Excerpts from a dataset

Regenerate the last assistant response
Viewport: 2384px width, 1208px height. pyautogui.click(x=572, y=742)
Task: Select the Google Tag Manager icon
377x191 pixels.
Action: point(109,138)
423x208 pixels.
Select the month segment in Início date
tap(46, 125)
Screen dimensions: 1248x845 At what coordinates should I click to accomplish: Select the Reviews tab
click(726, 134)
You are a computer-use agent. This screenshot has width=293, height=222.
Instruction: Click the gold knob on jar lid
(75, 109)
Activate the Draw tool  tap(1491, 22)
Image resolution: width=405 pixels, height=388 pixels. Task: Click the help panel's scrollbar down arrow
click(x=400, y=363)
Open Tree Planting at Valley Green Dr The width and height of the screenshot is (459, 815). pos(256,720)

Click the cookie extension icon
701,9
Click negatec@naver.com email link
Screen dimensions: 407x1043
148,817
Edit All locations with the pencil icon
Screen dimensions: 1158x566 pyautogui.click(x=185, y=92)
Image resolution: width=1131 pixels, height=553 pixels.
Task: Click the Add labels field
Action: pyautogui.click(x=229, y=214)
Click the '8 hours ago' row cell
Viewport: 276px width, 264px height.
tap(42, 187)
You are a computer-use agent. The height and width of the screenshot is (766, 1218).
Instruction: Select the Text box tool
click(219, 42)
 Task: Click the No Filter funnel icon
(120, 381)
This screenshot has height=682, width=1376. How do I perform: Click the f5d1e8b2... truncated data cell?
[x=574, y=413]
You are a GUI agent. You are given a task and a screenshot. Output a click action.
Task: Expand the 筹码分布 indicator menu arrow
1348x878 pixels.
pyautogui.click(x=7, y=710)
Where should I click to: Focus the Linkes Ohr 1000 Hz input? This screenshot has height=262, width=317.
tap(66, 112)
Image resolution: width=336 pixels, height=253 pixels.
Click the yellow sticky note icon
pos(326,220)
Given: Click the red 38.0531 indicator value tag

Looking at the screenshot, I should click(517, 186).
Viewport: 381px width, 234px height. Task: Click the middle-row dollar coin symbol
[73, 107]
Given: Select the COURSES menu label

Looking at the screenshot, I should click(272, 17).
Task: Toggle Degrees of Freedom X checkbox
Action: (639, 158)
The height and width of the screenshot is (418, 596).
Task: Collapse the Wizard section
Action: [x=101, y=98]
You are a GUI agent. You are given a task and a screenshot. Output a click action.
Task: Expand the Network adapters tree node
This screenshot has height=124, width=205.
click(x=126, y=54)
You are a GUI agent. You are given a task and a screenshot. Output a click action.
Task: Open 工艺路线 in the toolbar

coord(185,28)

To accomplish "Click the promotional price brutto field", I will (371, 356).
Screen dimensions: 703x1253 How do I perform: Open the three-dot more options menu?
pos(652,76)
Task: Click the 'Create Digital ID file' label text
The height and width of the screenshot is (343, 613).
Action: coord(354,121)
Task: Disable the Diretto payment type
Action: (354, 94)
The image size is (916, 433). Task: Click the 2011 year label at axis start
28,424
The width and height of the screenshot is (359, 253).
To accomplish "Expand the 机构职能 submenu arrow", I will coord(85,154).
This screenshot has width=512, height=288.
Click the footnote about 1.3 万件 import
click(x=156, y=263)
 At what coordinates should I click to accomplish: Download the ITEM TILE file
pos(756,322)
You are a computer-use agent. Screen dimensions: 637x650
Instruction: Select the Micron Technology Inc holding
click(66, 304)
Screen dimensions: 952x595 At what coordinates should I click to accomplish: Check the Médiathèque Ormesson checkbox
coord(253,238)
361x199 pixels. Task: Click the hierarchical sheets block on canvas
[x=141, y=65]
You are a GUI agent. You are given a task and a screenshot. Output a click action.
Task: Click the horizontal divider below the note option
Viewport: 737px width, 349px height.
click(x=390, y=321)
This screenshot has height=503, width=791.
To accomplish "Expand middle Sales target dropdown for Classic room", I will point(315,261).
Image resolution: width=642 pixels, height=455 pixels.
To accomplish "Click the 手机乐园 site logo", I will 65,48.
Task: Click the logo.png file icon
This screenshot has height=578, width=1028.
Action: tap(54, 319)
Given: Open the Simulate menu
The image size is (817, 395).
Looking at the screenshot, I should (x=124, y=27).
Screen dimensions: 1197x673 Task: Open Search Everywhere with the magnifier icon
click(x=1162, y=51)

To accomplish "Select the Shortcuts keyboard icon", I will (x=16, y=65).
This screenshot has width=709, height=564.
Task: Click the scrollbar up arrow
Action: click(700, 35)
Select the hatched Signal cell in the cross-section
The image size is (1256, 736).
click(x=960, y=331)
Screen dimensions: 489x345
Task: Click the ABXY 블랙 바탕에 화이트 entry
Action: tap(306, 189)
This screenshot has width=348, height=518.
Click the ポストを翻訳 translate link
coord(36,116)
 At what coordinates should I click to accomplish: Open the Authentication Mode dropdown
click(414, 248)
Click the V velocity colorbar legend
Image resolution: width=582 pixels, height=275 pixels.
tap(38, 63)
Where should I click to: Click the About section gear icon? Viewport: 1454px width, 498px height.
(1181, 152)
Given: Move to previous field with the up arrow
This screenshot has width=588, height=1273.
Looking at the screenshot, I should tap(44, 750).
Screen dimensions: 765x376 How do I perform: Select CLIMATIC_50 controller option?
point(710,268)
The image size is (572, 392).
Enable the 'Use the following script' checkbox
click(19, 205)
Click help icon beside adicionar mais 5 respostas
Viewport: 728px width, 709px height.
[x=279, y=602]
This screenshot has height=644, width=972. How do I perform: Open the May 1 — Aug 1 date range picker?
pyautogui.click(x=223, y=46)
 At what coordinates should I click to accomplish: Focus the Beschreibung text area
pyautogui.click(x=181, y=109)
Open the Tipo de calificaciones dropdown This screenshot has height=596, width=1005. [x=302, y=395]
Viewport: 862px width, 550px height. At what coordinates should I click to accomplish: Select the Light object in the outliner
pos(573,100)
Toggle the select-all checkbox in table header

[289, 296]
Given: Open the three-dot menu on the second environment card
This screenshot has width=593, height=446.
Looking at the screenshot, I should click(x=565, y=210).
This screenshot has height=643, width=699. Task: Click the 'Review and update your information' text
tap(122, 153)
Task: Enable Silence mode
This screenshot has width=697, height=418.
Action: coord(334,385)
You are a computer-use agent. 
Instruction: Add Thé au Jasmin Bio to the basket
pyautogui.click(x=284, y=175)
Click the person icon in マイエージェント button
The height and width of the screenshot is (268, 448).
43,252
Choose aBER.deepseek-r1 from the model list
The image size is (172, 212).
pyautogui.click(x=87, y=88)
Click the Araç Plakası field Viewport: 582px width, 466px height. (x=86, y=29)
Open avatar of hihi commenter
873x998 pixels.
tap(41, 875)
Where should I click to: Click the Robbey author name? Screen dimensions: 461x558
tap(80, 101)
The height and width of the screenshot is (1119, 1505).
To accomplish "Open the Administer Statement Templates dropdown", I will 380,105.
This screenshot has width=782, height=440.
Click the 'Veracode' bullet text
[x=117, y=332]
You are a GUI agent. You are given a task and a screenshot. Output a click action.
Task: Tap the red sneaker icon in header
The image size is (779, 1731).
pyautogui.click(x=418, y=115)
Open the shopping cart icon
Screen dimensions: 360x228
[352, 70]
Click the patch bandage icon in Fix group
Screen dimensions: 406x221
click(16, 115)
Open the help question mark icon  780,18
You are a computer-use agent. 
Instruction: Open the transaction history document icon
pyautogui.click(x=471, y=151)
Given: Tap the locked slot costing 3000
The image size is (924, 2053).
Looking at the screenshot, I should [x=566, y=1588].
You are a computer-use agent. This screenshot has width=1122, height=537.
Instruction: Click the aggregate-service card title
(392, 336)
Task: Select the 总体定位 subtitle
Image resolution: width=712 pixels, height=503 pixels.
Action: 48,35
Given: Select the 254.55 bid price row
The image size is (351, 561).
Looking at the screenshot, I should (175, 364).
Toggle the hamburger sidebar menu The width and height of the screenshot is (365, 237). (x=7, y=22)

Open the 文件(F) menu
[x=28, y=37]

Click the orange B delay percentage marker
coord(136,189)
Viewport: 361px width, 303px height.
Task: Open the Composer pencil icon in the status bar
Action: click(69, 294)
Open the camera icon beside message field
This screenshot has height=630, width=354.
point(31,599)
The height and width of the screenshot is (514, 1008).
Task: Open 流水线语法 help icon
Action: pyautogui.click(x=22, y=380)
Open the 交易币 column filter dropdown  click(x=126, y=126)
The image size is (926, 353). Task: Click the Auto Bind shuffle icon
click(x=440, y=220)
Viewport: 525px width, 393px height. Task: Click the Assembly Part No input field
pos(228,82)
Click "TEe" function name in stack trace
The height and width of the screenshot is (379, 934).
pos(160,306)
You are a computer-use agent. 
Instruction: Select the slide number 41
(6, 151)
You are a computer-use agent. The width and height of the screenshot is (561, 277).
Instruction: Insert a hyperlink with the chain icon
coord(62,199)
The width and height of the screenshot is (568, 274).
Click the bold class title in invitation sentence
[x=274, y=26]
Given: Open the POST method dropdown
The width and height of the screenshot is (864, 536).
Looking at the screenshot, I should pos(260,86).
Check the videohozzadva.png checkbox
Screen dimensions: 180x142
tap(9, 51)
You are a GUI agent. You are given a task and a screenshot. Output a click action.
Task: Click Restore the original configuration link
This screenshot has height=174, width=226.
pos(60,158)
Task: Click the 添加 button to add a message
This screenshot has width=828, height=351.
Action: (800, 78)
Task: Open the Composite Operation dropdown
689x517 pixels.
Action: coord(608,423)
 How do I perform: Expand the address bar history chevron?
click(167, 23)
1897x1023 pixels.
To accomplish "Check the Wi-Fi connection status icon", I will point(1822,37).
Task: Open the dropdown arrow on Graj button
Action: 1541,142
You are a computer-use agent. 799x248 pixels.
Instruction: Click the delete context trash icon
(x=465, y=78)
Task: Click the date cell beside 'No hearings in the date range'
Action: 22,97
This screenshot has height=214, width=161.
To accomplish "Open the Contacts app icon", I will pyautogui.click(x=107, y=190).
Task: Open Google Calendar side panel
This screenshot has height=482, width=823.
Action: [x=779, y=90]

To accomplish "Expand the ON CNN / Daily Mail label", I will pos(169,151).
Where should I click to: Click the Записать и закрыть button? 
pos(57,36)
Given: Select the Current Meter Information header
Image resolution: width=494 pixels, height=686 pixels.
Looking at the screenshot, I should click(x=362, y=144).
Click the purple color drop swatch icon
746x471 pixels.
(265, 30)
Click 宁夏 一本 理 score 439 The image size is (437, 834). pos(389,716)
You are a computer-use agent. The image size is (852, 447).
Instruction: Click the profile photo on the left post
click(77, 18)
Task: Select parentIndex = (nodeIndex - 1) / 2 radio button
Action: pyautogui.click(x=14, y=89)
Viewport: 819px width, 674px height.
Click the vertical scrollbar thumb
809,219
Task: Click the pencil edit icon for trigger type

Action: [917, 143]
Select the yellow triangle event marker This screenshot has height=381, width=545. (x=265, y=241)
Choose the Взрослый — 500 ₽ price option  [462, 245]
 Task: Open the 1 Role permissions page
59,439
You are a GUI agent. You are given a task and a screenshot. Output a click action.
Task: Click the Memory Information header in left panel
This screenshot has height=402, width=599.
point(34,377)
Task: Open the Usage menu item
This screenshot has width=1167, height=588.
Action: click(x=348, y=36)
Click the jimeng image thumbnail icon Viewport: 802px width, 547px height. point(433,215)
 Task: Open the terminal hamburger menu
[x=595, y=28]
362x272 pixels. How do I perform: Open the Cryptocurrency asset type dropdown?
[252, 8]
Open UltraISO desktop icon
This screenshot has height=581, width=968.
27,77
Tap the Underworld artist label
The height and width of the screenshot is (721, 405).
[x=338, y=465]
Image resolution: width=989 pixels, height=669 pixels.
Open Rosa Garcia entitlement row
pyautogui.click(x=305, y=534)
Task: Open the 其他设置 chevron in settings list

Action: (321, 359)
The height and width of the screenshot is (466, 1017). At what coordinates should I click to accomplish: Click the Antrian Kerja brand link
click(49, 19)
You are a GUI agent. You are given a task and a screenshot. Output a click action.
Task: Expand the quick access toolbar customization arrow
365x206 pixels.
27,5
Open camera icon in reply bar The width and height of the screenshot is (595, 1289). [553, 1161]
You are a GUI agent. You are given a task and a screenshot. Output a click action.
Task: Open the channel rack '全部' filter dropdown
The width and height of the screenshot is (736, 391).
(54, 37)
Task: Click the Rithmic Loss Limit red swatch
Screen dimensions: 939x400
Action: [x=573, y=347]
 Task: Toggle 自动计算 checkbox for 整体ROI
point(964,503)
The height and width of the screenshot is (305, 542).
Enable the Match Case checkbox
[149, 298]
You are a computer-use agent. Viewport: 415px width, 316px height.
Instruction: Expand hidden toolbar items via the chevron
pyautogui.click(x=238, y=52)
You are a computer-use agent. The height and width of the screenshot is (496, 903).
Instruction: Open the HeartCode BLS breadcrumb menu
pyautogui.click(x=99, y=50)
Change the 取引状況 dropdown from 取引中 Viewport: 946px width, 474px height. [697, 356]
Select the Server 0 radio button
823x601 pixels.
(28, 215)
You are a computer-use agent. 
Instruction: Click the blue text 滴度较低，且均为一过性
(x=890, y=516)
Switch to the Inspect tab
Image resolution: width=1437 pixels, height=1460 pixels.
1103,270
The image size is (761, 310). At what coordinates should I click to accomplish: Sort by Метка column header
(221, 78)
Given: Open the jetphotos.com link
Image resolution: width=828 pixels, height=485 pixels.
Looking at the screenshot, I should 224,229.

Exercise details: Copy, without any change, the lines from the one that contains "Switch to the Inspect tab" to the final line of the entries above.

Response to the exercise:
Switch to the Inspect tab
Image resolution: width=1437 pixels, height=1460 pixels.
1103,270
The image size is (761, 310). At what coordinates should I click to accomplish: Sort by Метка column header
(221, 78)
Given: Open the jetphotos.com link
Image resolution: width=828 pixels, height=485 pixels.
Looking at the screenshot, I should 224,229.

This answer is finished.